- Education: University of New Hampshire (B.A., B.F.A.); New York University (M.A.);
- Occupation: Museum director

= Ann Philbin =

American museum director

Ann Philbin is an American museum director. From 1999 to 2024, she was director of the Hammer Museum in Los Angeles; before this she was the director of the Drawing Center in New York City.

==Early life and education==
Philbin's parents were an artist and a lawyer in the John F. Kennedy administration. She received her B.A. in art history and B.F.A. in painting from the University of New Hampshire, Durham, in 1976 and her M.A. in museum studies/arts administration from New York University in 1982.

At the University of New Hampshire, Philbin was a member of the Gay Students Organization, which faced controversy when Governor of New Hampshire Meldrim Thomson Jr. threatened to cut university funding if the group refused to disband. In 1974, the United States Court of Appeals for the First Circuit in Boston upheld the decision made by the United States District Court for the District of New Hampshire, and this landmark case established the constitutional right for gay students groups to exist on campus.

==Career==
Prior to her arrival at the Hammer Museum, Philbin lived and worked in New York as an independent curator. She served as curator of the Ian Woodner Family Collection followed by a position at the Curt Marcus Gallery as an art dealer. Having acted as director of The Drawing Center in New York for nine years, Philbin was appointed Director of the Hammer Museum in Los Angeles, where she has remained for over twenty years. Philbin is one of ten leading art museum directors interviewed by Michael E. Shapiro, Director Emeritus of the High Museum of Art, in In Eleven Museums, Eleven Directors: Conversations on Art & Leadership on how the directors came into their leadership roles, the challenges they face, and what they see as the future of museums.

===The Drawing Center, 1990–1999===
From 1990 through 1999, Philbin served as director of The Drawing Center in New York, where she curated exhibitions of works on paper in addition to managing the institution's overall programming and administration. Philbin is credited with revitalizing the institution through a creative approach to exhibiting the medium of drawing, presenting work from established artists while also introducing lesser-known artists to The Drawing Center's audience. Along with these developments in the exhibition program, Philbin turned the space into a gathering center for community groups, implementing a series of monthly readings and other public events.

===Hammer Museum, 1999–2024===
After Henry Hopkins retired in 1998, Philbin was appointed director of the Hammer Museum in 1999. As director, she oversaw a complex group of art holdings, including collections amassed by Armand Hammer and UCLA's Murphy Sculpture Garden and Grunwald Center, a 45,000-piece graphic arts trove. The newest addition was a rapidly growing collection of contemporary art with 1,000 pieces in place, strongest in works on paper and Southern California art. Within Philbin's first decade in the position, the museum's annual operating budget grew from $5 million to $22 million, and its staff from 35 to over 200. She is credited with re-energizing the institution and making it a "nexus of LA's arts community." Under Philbin's leadership, the Hammer quadrupled its attendance to about 250,000 visitors per year.

▶ _GIVEN DATA_:
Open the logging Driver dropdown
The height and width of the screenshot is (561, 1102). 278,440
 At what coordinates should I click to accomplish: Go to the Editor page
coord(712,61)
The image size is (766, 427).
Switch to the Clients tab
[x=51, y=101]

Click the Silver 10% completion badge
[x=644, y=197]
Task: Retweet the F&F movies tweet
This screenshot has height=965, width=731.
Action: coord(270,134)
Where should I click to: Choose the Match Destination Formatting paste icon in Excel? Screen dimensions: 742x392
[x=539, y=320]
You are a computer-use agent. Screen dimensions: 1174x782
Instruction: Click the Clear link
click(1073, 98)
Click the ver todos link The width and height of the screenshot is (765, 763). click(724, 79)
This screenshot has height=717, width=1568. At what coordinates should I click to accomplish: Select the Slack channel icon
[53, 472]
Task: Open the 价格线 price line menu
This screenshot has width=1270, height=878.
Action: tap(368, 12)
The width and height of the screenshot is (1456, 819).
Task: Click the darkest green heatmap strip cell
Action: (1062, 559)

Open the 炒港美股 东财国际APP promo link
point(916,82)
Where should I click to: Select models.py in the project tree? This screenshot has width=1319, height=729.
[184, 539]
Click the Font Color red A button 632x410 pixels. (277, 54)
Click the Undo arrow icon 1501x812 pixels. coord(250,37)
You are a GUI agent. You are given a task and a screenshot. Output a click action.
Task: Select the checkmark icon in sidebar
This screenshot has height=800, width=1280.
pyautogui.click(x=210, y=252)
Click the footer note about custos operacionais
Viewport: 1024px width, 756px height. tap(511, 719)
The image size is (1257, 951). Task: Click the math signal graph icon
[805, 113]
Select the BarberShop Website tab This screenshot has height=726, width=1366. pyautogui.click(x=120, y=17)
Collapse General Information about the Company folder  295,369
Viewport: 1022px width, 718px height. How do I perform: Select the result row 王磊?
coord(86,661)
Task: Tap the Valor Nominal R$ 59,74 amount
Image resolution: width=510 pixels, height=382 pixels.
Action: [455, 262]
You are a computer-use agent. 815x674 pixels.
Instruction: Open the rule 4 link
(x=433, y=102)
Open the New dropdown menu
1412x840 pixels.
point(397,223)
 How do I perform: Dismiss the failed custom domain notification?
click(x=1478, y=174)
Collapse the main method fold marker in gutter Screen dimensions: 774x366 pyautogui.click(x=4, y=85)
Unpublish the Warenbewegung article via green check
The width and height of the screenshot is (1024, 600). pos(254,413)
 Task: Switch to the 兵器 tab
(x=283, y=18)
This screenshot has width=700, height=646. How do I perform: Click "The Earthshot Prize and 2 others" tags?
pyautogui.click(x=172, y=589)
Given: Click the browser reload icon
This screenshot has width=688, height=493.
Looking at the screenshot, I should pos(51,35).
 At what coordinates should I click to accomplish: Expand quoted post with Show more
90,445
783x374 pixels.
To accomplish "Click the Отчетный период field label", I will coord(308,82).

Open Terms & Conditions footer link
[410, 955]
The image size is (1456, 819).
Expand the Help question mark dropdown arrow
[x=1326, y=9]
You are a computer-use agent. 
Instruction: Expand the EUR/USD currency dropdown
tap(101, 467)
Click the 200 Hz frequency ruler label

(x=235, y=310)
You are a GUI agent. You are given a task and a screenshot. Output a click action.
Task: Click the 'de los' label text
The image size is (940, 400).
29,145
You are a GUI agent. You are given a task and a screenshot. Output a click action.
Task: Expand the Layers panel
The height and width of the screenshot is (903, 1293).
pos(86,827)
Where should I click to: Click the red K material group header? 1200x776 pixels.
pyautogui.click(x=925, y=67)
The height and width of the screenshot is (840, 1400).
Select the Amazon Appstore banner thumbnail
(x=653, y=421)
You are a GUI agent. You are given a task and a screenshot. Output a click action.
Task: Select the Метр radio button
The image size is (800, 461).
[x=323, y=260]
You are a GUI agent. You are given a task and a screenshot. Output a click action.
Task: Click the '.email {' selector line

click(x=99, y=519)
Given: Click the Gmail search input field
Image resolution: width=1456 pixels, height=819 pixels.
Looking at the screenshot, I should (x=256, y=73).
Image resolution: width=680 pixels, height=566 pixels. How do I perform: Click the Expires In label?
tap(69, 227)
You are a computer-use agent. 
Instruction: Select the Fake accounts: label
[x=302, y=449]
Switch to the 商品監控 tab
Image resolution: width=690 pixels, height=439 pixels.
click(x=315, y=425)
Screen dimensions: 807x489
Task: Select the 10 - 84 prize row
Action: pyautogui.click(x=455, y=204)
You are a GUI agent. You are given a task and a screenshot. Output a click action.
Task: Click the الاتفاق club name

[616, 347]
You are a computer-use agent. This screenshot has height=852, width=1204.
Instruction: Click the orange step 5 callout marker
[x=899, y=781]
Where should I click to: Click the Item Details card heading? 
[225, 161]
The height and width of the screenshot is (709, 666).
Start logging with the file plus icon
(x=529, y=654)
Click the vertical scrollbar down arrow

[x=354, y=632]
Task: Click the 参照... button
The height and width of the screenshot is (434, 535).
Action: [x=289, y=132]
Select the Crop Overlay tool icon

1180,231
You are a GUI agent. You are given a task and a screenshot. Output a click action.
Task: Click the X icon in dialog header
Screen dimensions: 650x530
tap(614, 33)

▶ _EXERCISE TASK A_: Reproduce everything in the Ann Philbin biography from "- Education: University" down to "University in 1982.".
▶ _EXERCISE TASK B_: Resume the Ann Philbin biography, picking up right after its final sentence.

▶ _RESULT A_:
- Education: University of New Hampshire (B.A., B.F.A.); New York University (M.A.);
- Occupation: Museum director

= Ann Philbin =

American museum director

Ann Philbin is an American museum director. From 1999 to 2024, she was director of the Hammer Museum in Los Angeles; before this she was the director of the Drawing Center in New York City.

==Early life and education==
Philbin's parents were an artist and a lawyer in the John F. Kennedy administration. She received her B.A. in art history and B.F.A. in painting from the University of New Hampshire, Durham, in 1976 and her M.A. in museum studies/arts administration from New York University in 1982.

▶ _RESULT B_:
In 2003, The New York Times reported that Philbin was one of the candidates interviewed for the position as director of the Whitney Museum; the position eventually went to Adam D. Weinberg.

In addition to her role at the Hammer, Philbin has also served on the selection committee that chose the artist exhibiting at the American pavilion at the Venice Biennale. In 2015, she and Steve Martin jointly curated a retrospective of Lawren Harris' work at the Hammer.

In October 2023, Philbin announced her decision to step down from her post in November 2024.

====Made in L.A.====
In 2012, Philbin established Made in L.A., a biennial exhibition at the Hammer Museum in Los Angeles. The exhibition presents work by emerging and under-recognized Los Angeles-based artists across various media, including commissioned works created for the exhibition.

====Capital Campaign====
In 2018 the Hammer announced a $180 million capital campaign in support of an ambitious transformation plan for the museum spaces. The majority of the funds will be used to expand exhibition and public areas, increasing gallery space by 60% and adding 20,000 square feet of public space. The renovation, a continuation of previous building projects by architect Michael Maltzan, also included a revamped entrance at Wilshire and Westwood boulevards designed to maximize the Hammer's visual presence.

===Later career===
In 2026, Philbin and Steve Martin jointly curated “Martin Mull: The Joys of Indoor/Outdoor Living” at the Santa Barbara Museum of Art, the first major museum exhibition of Mull’s artwork in 20 years.

==Personal life==
Philbin is married to her longtime partner, Cynthia Wornham, a public relations and communications executive who served as senior vice president at the Natural History Museum of Los Angeles County. They reside in a house designed by Buff, Straub & Hensman in Beverly Hills.

==Awards and honors==
From 2005 to 2012, Philbin was ranked in ArtReview's Power 100. In both 2018 and 2019, Philbin was included on Los Angeles Business Journal's LA500 list, a selection of 500 individuals chosen for their exceptional contributions to the community of business in Los Angeles.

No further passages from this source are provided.